◆ Set of tasks ◆
#1 Print the post on matching Pangolin lineages to Nextclade clades, everything from "The idea is" down to "(for quality check)".
#2 Please write the next part of the post on matching Pangolin lineages to Nextclade clades, picking up after its last line.

◆ Selected passage ◆
========================================

Is there any annotation file providing correspondence between Nextclade and Pangolin variant nomenclature/annotations, to annotate some SARS-CoV-2 genomes from Gisaid with both these?
For the moment I could only find:
What I’m looking for is an annotation as follows:
lineage clade
AY.43 21J
AY.4 21J
... ...
The idea is to generate a table as follows:
genome lineage clade
hCoV-19/Germany/BW-RKI-I-195742/2021 AY.43 21J
... ... ...
The way I proceed now is the following:
- Parse the Pangolin’s lineage designation file to find a target genome
- Look for the target genome in Gisaid (for quality check)
- Parse the metadata associated to the selected genome to get the lineage for verification (only Pangolin lineage is reported)
These steps allow me to build the first part of the table:
genome lineage
hCoV-19/Germany/BW-RKI-I-195742/2021 AY.43
... ...

========================================

Stored data:
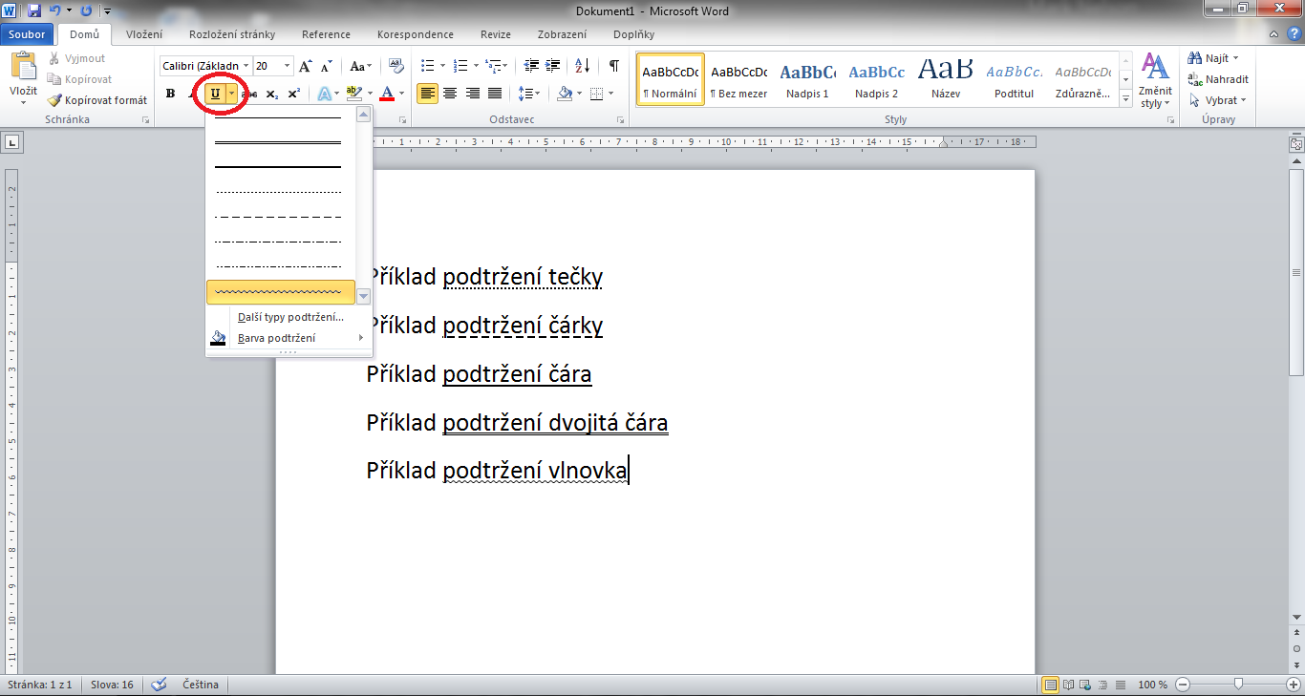Center-align the paragraph

[450, 94]
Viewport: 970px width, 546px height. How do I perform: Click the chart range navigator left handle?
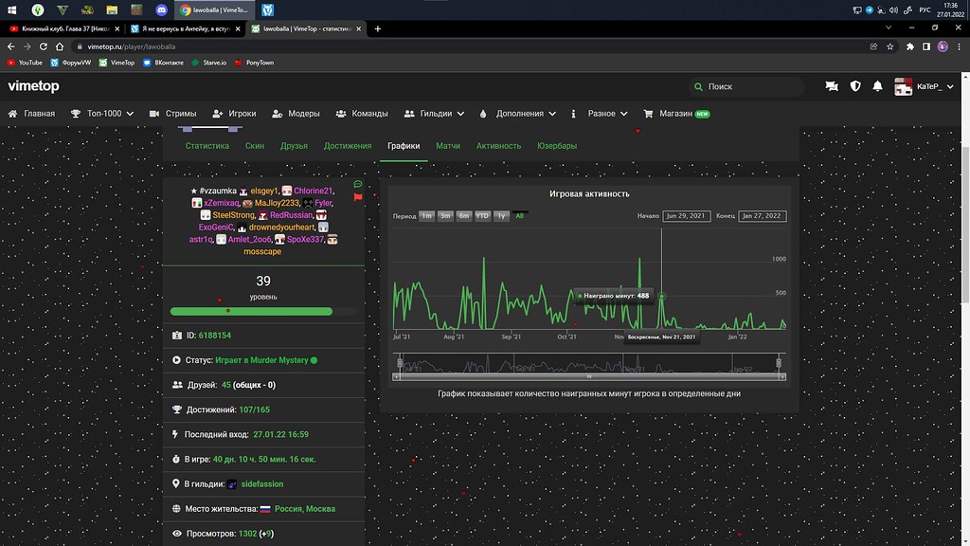click(x=400, y=363)
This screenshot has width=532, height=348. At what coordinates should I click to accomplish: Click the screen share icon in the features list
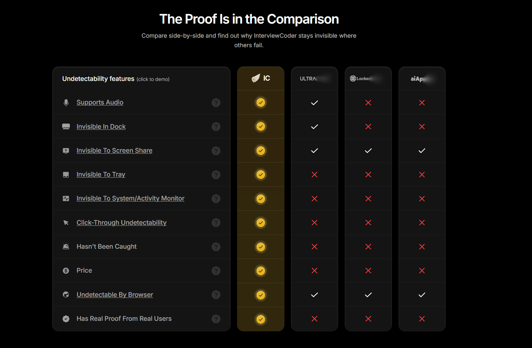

========================================

◆ Task responses ◆
#1
The idea is to generate a table as follows:
genome lineage clade
hCoV-19/Germany/BW-RKI-I-195742/2021 AY.43 21J
... ... ...
The way I proceed now is the following:
- Parse the Pangolin’s lineage designation file to find a target genome
- Look for the target genome in Gisaid (for quality check)

#2
Then:
- Paste the genome to Nextclade, wait for the analysis to be completed
- Report the calculated clade
With this information, I can then build the table:
genome lineage clade
hCoV-19/Germany/BW-RKI-I-195742/2021 AY.43 21J
... ... ...
The idea behind this is that both lineages and clades can be used for “tagging” a genome, depending on the aim (a given clade e.g. 21J includes many lineages e.g. AY.43 and AY.4 in the example above) and that I don’t enjoy manual and error-prone procedures;) Thanks for your input.